-- Задание A --
Повторите дословно отрывок из текста о жизни в интернате, начиная со слов «Мой дамский велосипед» и заканчивая словами «приезжал очень редко.».

-- Исходный текст --
•••

Надо отметить, что жить в интернате было весело, С первых дней я подружилась с Клавой Клычёвой из Раздолья. Мы сразу объединили свои продукты и стали готовить вместе себе на кухне пищу. Кстати сказать, объединяться по два – три человека для общего питания нам рекомендовала воспитатель, она же и сторож, она же и истопник тётя  Катя. Обычно она по утрам всех будила, следила, что бы мы вовремя шли в школу. Ближе к обеду затапливала печку, что бы мы, придя со школы, начинали себе варить, супы, каши, словом то, что умеем. Иногда она нам подсказывала, как готовить и что готовить из имеющихся у нас продуктов. Между нами шёл негласный конкурс лучшего повара комнаты, общежития. Я хорошо варила борщ, а вот Клава замечательно жарила картошку. Пообедав, мы садились учить уроки, здесь старшие помогали младшим. У нас были ответственные по предметам. Я отвечала за математику, Клава за химию, другие за русский язык, литературу, немецкий язык. А вечером тётя Катя следила, чтобы мы вовремя ложились спать. Особым «запойным» книголюбам она иногда разрешала дочитывать книгу в своей комнатке.
   Мой дамский велосипед стоял здесь же на кухне, в ожидании субботы, когда можно поехать домой к родным, по которым я очень скучала. В субботу после занятий я садилась на велосипед, на руль сажала свою подружку Клаву и мы ехали домой. Я её подвозила до Раздолья, надо отметить, что на велосипедном руле везти человека намного сложнее и тяжелее, чем на раме или на заднем багажнике. Но на дамском велосипеде ни того, ни другого не было. Через полтора -  два часа я была дома. Зимой было хуже, я тосковала по дому, автобусов тогда вообще не было, отец в Быково зимой приезжал очень редко.

•••

Записи с текстом и указанием на элементы
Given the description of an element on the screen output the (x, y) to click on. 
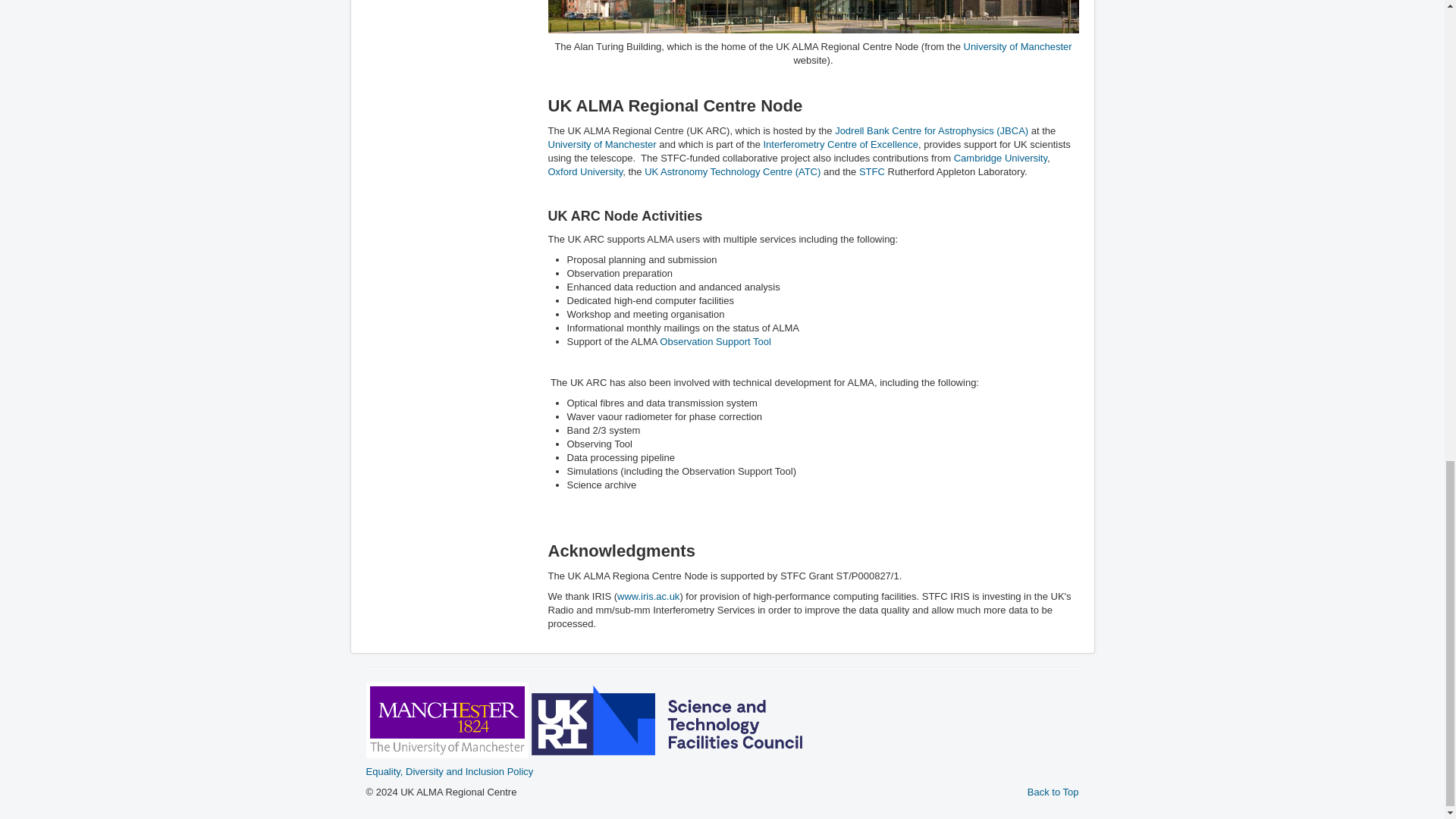
University of Manchester (601, 143)
Interferometry Centre of Excellence (839, 143)
University of Manchester (1016, 46)
Oxford University (585, 171)
Cambridge University (999, 157)
Given the description of an element on the screen output the (x, y) to click on. 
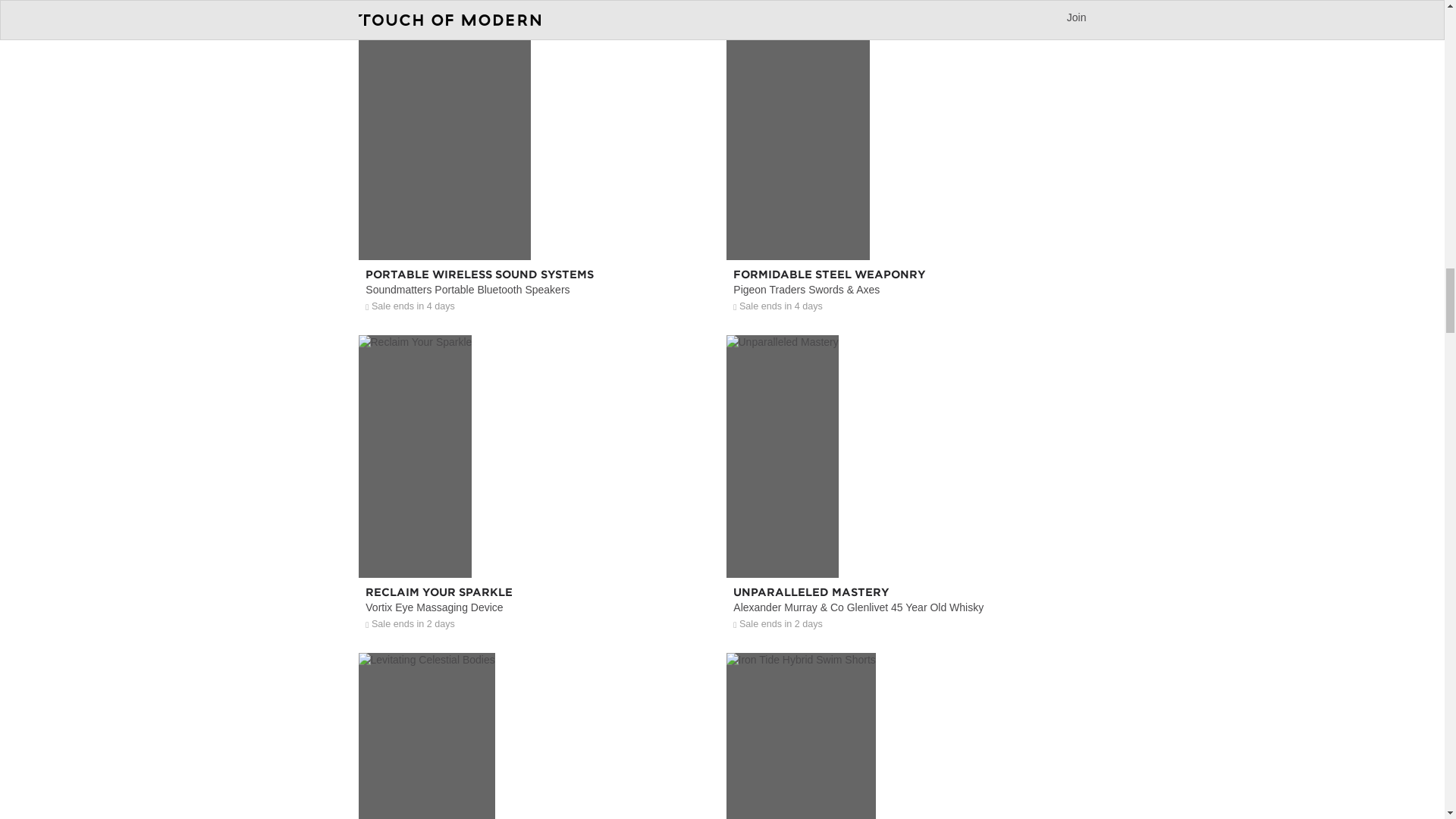
Your New Fall Uniform Has Arrived (537, 2)
Formidable Steel Weaponry (906, 227)
Improve Your Health With Cupping (906, 2)
Portable Wireless Sound Systems (537, 227)
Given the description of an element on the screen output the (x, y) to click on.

•••

-- Задание B --
Продублируйте без изменений строки записей, начиная со строки, в которой стоит «Your New Fall Uniform Has Arrived (537, 2)», и заканчивая последней строкой записей включительно.

-- Разбор решения A --
Мой дамский велосипед стоял здесь же на кухне, в ожидании субботы, когда можно поехать домой к родным, по которым я очень скучала. В субботу после занятий я садилась на велосипед, на руль сажала свою подружку Клаву и мы ехали домой. Я её подвозила до Раздолья, надо отметить, что на велосипедном руле везти человека намного сложнее и тяжелее, чем на раме или на заднем багажнике. Но на дамском велосипеде ни того, ни другого не было. Через полтора -  два часа я была дома. Зимой было хуже, я тосковала по дому, автобусов тогда вообще не было, отец в Быково зимой приезжал очень редко.

-- Разбор решения B --
Your New Fall Uniform Has Arrived (537, 2)
Formidable Steel Weaponry (906, 227)
Improve Your Health With Cupping (906, 2)
Portable Wireless Sound Systems (537, 227)
Given the description of an element on the screen output the (x, y) to click on.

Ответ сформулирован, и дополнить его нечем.